→ **Task input**:

········

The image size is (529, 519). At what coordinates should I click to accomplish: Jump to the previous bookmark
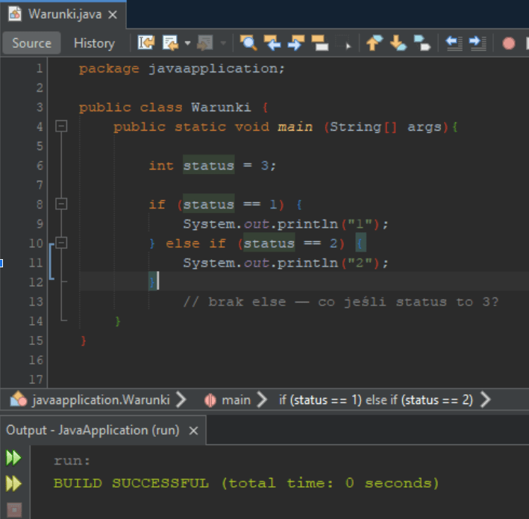click(x=374, y=43)
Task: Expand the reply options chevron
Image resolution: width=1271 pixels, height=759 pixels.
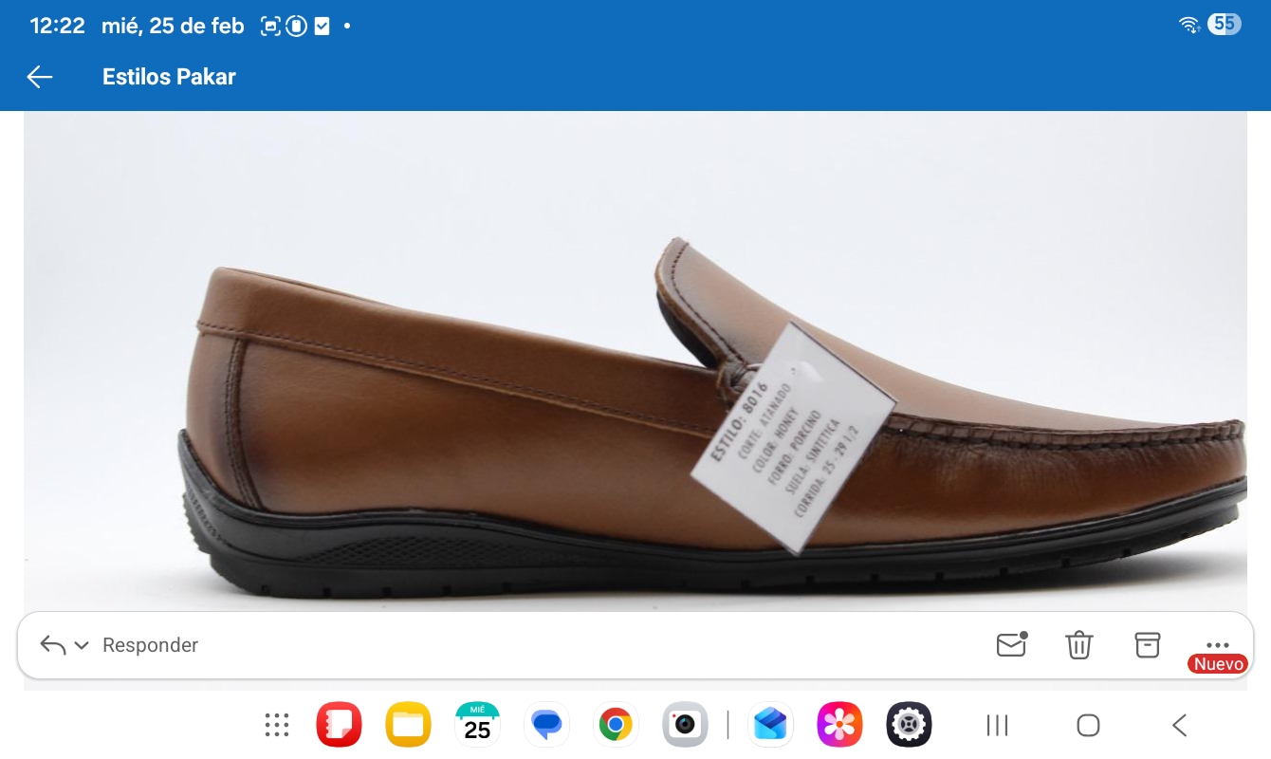Action: tap(82, 645)
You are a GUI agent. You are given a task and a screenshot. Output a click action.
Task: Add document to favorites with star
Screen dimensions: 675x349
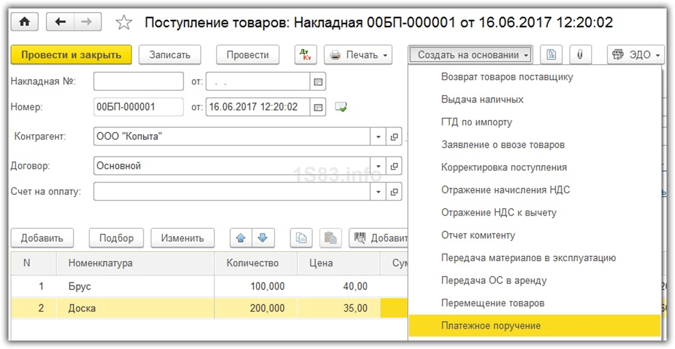pyautogui.click(x=124, y=22)
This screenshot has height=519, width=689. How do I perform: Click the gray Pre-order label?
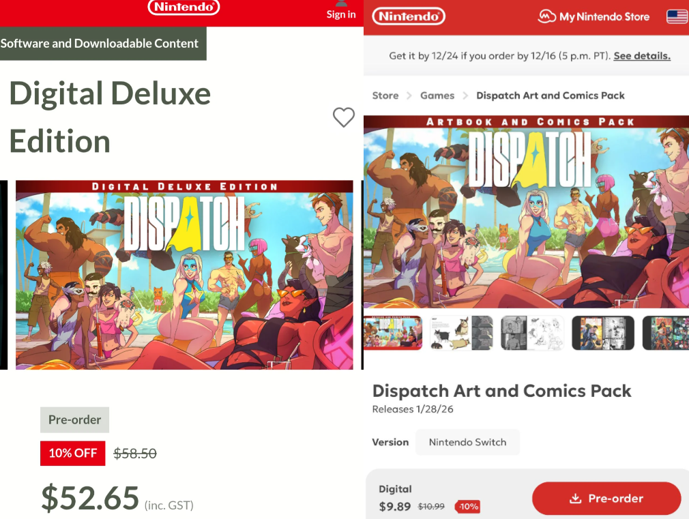coord(75,419)
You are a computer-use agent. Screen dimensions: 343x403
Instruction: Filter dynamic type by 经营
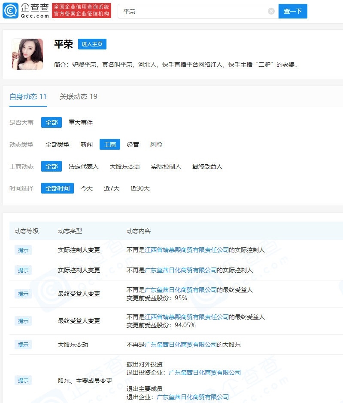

········

→ **Assignment**:
Select every line of the material above holding the word "agent" and copy it.

→ **Response to this exercise**:
You are a GUI agent. You are given a task and a screenshot. Output a click action.
You are a computer-use agent. Screen dimensions: 343x403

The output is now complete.